═══ EXCERPTED DATA

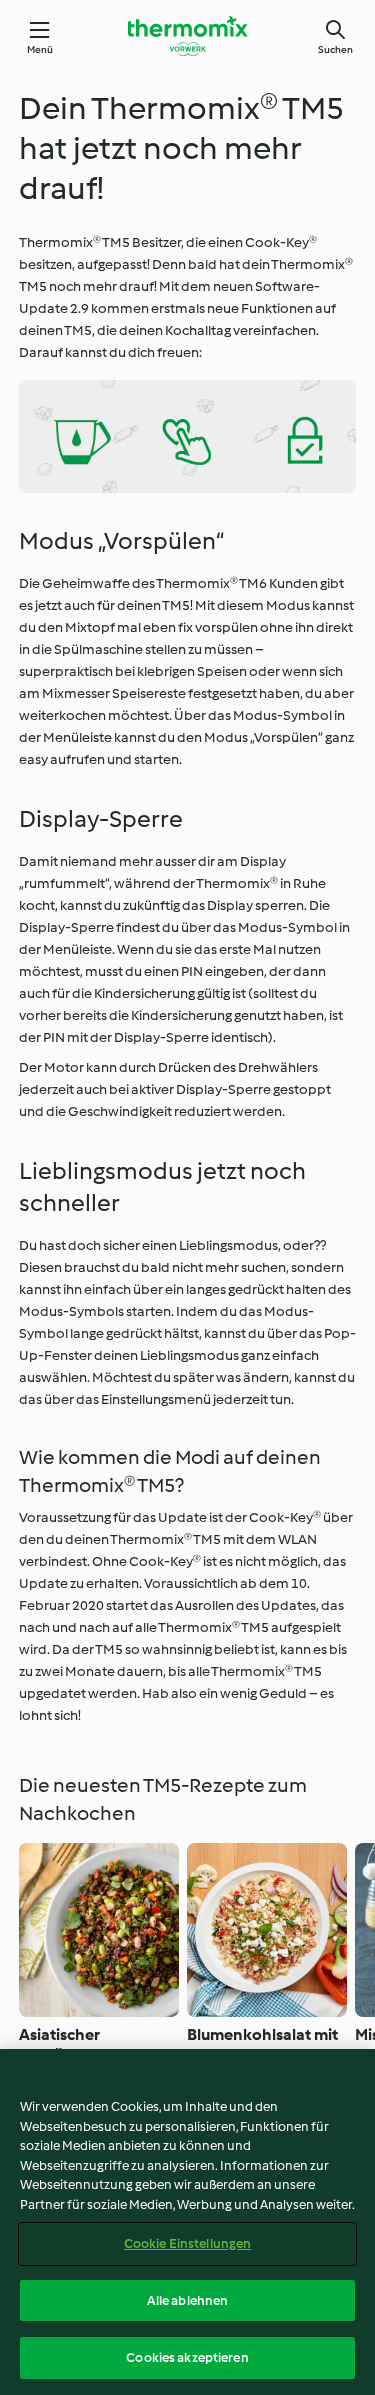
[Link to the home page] (188, 36)
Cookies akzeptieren (187, 2357)
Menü (40, 49)
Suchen (335, 49)
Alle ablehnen (188, 2300)
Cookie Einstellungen (188, 2243)
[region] (187, 2222)
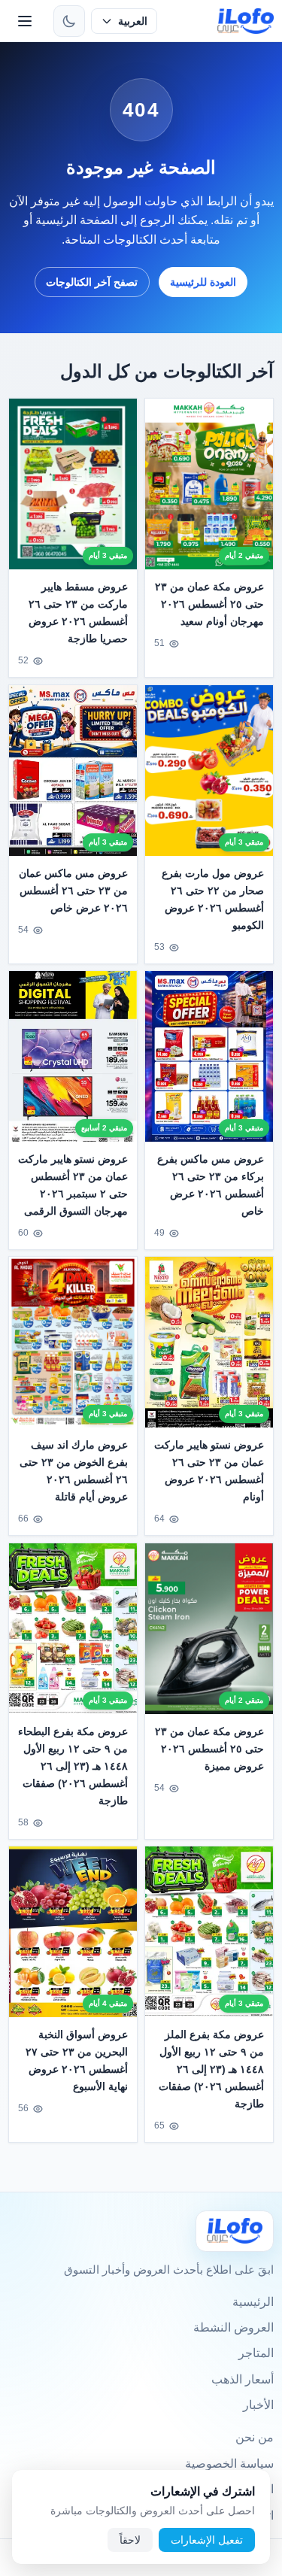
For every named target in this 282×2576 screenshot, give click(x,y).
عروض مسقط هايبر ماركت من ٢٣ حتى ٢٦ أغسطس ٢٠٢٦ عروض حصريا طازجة (78, 613)
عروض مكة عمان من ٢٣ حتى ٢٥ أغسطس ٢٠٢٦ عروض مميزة (209, 1748)
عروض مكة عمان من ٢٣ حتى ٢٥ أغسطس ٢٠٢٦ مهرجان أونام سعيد (209, 604)
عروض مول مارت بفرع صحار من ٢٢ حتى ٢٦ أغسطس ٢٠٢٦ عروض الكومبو (213, 899)
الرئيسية (253, 2301)
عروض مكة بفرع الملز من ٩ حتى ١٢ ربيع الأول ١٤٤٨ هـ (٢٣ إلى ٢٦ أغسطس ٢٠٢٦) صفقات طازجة (211, 2069)
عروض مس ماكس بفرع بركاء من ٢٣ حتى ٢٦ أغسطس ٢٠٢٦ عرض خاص (210, 1185)
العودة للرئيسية (203, 282)
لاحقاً (130, 2540)
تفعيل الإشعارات (207, 2540)
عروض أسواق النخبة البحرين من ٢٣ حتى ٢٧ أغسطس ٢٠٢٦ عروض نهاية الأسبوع (77, 2060)
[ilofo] (245, 21)
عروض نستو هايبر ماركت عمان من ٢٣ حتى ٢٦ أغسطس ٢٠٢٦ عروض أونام (209, 1471)
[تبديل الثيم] (69, 21)
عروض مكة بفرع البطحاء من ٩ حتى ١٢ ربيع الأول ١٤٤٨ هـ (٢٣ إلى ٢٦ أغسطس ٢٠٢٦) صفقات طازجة (73, 1766)
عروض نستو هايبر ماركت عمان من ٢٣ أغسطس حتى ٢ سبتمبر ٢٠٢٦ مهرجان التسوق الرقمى (73, 1185)
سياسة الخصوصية (229, 2463)
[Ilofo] (235, 2231)
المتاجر (256, 2353)
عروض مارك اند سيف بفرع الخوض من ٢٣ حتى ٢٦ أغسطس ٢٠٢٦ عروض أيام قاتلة (74, 1471)
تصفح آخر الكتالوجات (92, 282)
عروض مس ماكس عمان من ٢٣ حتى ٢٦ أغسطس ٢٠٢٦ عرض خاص (74, 890)
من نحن (254, 2437)
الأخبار (258, 2405)
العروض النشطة (233, 2327)
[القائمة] (24, 21)
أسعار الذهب (242, 2379)
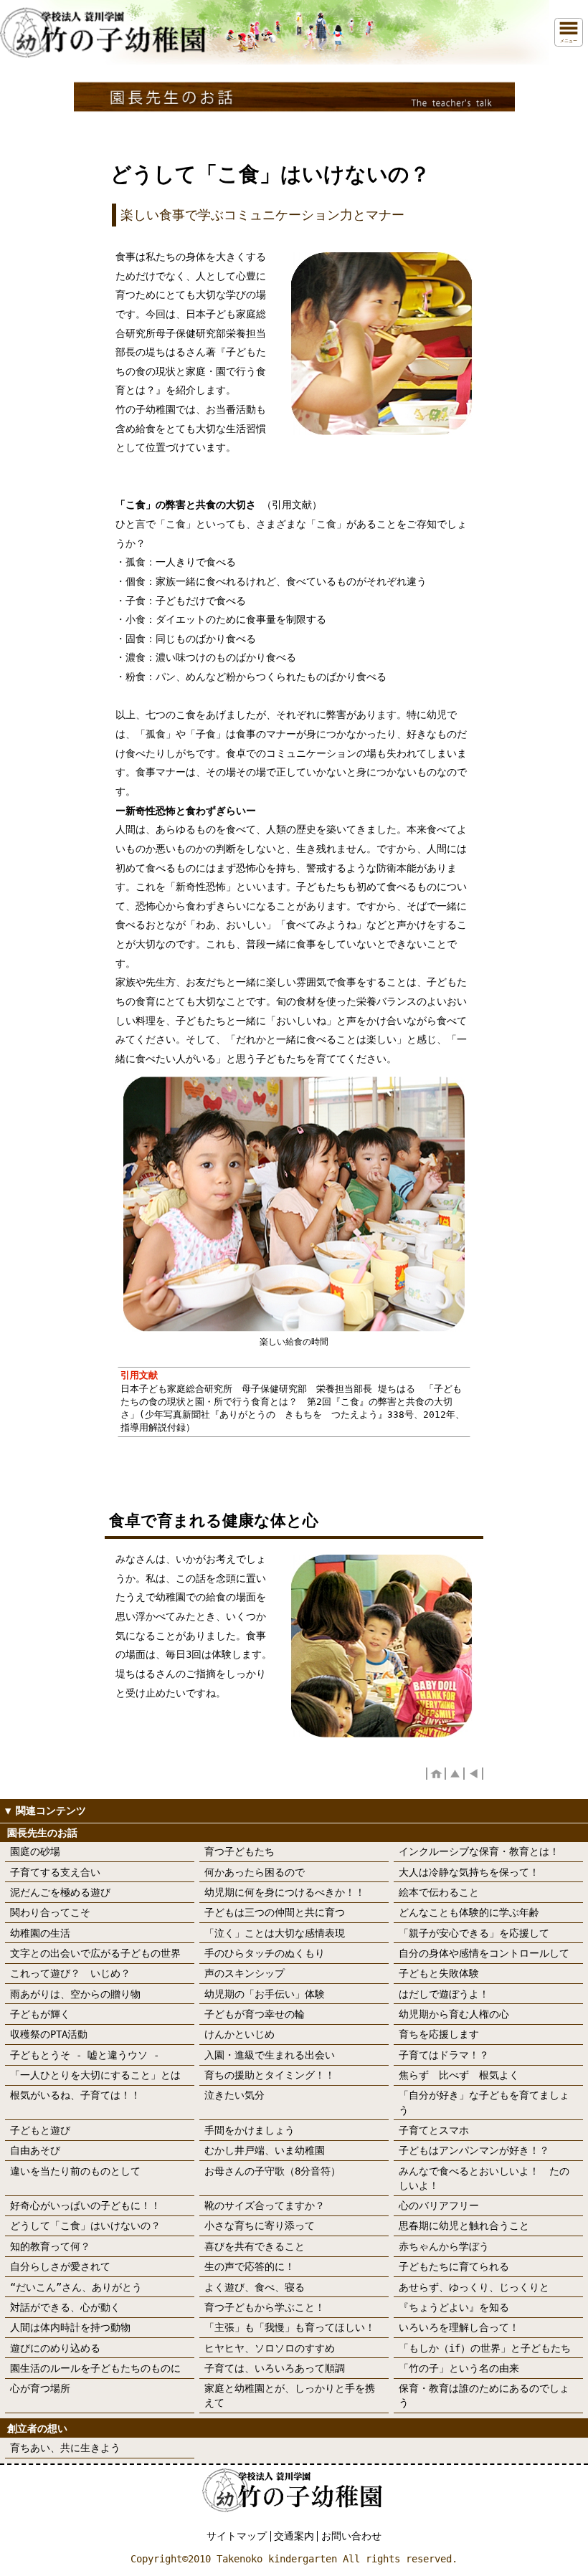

══════

▶ [PROBLEM DESCRIPTION] Repeat the listing above exactly, omitting the pictures it contains.

▶ [ANSWER SECTION]
[Link to the home page] (188, 36)
Cookies akzeptieren (187, 2357)
Menü (40, 49)
Suchen (335, 49)
Alle ablehnen (188, 2300)
Cookie Einstellungen (188, 2243)
[region] (187, 2222)
For every named target in this 282×2576 screenshot, give click(x,y).
عروض مسقط هايبر ماركت من ٢٣ حتى ٢٦ أغسطس ٢٠٢٦ عروض حصريا طازجة (78, 613)
عروض مكة عمان من ٢٣ حتى ٢٥ أغسطس ٢٠٢٦ عروض مميزة (209, 1748)
عروض مكة عمان من ٢٣ حتى ٢٥ أغسطس ٢٠٢٦ مهرجان أونام سعيد (209, 604)
عروض مول مارت بفرع صحار من ٢٢ حتى ٢٦ أغسطس ٢٠٢٦ عروض الكومبو (213, 899)
الرئيسية (253, 2301)
عروض مكة بفرع الملز من ٩ حتى ١٢ ربيع الأول ١٤٤٨ هـ (٢٣ إلى ٢٦ أغسطس ٢٠٢٦) صفقات طازجة (211, 2069)
عروض مس ماكس بفرع بركاء من ٢٣ حتى ٢٦ أغسطس ٢٠٢٦ عرض خاص (210, 1185)
العودة للرئيسية (203, 282)
لاحقاً (130, 2540)
تفعيل الإشعارات (207, 2540)
عروض أسواق النخبة البحرين من ٢٣ حتى ٢٧ أغسطس ٢٠٢٦ عروض نهاية الأسبوع (77, 2060)
[ilofo] (245, 21)
عروض نستو هايبر ماركت عمان من ٢٣ حتى ٢٦ أغسطس ٢٠٢٦ عروض أونام (209, 1471)
[تبديل الثيم] (69, 21)
عروض مكة بفرع البطحاء من ٩ حتى ١٢ ربيع الأول ١٤٤٨ هـ (٢٣ إلى ٢٦ أغسطس ٢٠٢٦) صفقات طازجة (73, 1766)
عروض نستو هايبر ماركت عمان من ٢٣ أغسطس حتى ٢ سبتمبر ٢٠٢٦ مهرجان التسوق الرقمى (73, 1185)
سياسة الخصوصية (229, 2463)
[Ilofo] (235, 2231)
المتاجر (256, 2353)
عروض مارك اند سيف بفرع الخوض من ٢٣ حتى ٢٦ أغسطس ٢٠٢٦ عروض أيام قاتلة (74, 1471)
تصفح آخر الكتالوجات (92, 282)
عروض مس ماكس عمان من ٢٣ حتى ٢٦ أغسطس ٢٠٢٦ عرض خاص (74, 890)
من نحن (254, 2437)
الأخبار (258, 2405)
العروض النشطة (233, 2327)
[القائمة] (24, 21)
أسعار الذهب (242, 2379)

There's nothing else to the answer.